-- YOUR INSTRUCTIONS --
Using the book description below, explain in one to three sentences why, according to the book's thesis, the Supreme Court has subverted America's democratic institutions.

-- start SOURCE TEXT --

0865971447 978-0865971448 June 1, 1997 2

The Justices, who are virtually unaccountable, irremovable, and irreversible, have taken over from the people control of their own destiny.

— Raoul Berger

It is the thesis of this monumentally argued book that the United States Supreme Court—largely through abuses of the Fourteenth Amendment to the Constitution—has embarked on "a continuing revision of the Constitution, under the guise of interpretation." Consequently, the Court has subverted America's democratic institutions and wreaked havoc upon Americans' social and political lives.

One of the first constitutional scholars to question the rise of judicial activism in modern times, Raoul Berger points out that "the Supreme Court is not empowered to rewrite the Constitution, that in its transformation of the Fourteenth Amendment it has demonstrably done so. Thereby the Justices, who are virtually unaccountable, irremovable, and irreversible, have taken over from the people control of their own destiny, an awesome exercise of power."

-- end SOURCE TEXT --
-- start RECORDED INFORMATION --

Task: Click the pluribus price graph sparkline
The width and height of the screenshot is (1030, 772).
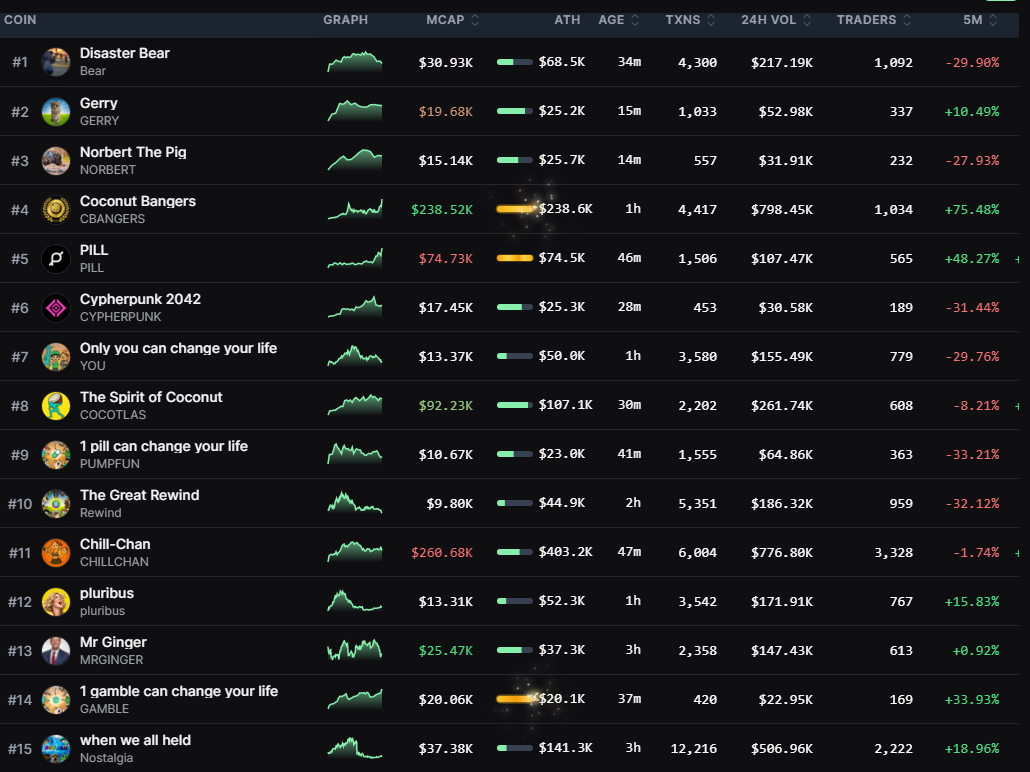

-- end RECORDED INFORMATION --

-- OUTPUT FOR THIS EXERCISE --
The book argues that the Supreme Court has embarked on "a continuing revision of the Constitution, under the guise of interpretation," largely by abusing the Fourteenth Amendment. As a consequence of that revision, the Court has subverted the nation's democratic institutions and wreaked havoc on Americans' social and political lives.